Je suis impliqué dans plusieurs associations à différents titres : membre du bureau, encadrant, “simple licencié”, et partout je fais le même constat :
Aujourd’hui, beaucoup de personnes s’achètent une activité comme on s’achète un carton de vêtements jetables chez Shein, et passent d’un loisir à l’autre comme on fait défiler des post sur les réseaux sociaux : d’un simple coup de pouce et surtout sans réfléchir.
Zapping et consommation des activités : les effets du désengagement des pratiquants.
J’évoquerai trois disciplines que je connais bien pour les pratiquer régulièrement (c’est à dire chaque semaine au moins) : Art martiaux, yoga et Qi Gong.J’ai volontairement employé le terme “discipline”. Quelques extraits de définitions du Larousse pour comprendre les implications :
- Branche de la connaissance pouvant donner matière à un enseignement
- Aptitude de quelqu'un à obéir à ces règles
- Obéissance, soumission aux règles que s'est données le groupe auquel on appartient
- Règle de conduite que l'on s'impose, maîtrise de soi, sens du devoir
Ces trois “activités”, Art martiaux, yoga et Qi Gong, sont historiquement des disciplines, et ce qui est transmis aujourd’hui est l’héritage d’une tradition : culturelle, spirituelle autant que physique et technique.
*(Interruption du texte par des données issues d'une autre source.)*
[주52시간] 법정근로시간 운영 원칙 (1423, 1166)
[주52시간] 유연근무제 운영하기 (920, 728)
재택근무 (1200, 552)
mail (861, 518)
Leur apprentissage demande un engagement et de la constance (consistance ?) : On s’impose cette discipline dans la durée.
Il n’y a pas de secret : qui pourrait prétendre apprendre à jouer du piano en y consacrant une heure quand on a le temps, une ou deux fois par mois ? La pratique de la musique est un art complet et est en cela une discipline.
Toute la difficulté vient de cette tendance à tout transformer en “loisir”. Définitions :
- Temps libre dont on dispose en dehors des occupations imposées, obligatoires, et qu'on peut utiliser à son gré.
- Distractions, amusements auxquels on se livre pendant ses moments de liberté.
Décryptage sémantique :nous avons peu à peu glissé d’une discipline (volontaire, personne n’est obligé !) dans laquelle l'investissement consistait à accepter les règles et les contraintes liées, pour basculer vers un désinvestissement où la distraction et le non engagement font loi.
Chaque année voit arriver son lot de pratiquants “à fond”, qui en septembre jurent avoir trouvé un sens à leur vie et qui dès octobre sont incapables de lutter contre l’arrivée du froid et des jours plus courts : “Ah oui, mais c’est dur de ressortir quand on est au chaud dans son canapé”. Pour les “touristes associatifs” qui ont survécu au premier écueil de la Toussaint, il reste l’Himalaya de la reprise en janvier (encore 30% de victimes) et pire encore, l’arrivée du printemps (“Ah oui mais là il fait beau je vais pas m’enfermer”). RIP touriste disparu, condoléances à la famille.
Quelles conséquences sur l’activité ?
Le “tourisme associatif” a les mêmes conséquences que le tourisme de masse : à force de confondre Dojo (“lieu où on étudie la Voie”) et salle de sport, on transforme un patrimoine parfois séculaire en une sorte de pratique insipide de plus en plus déconnectée de ses fondements. Façon Mac Do au pays du guide Michelin.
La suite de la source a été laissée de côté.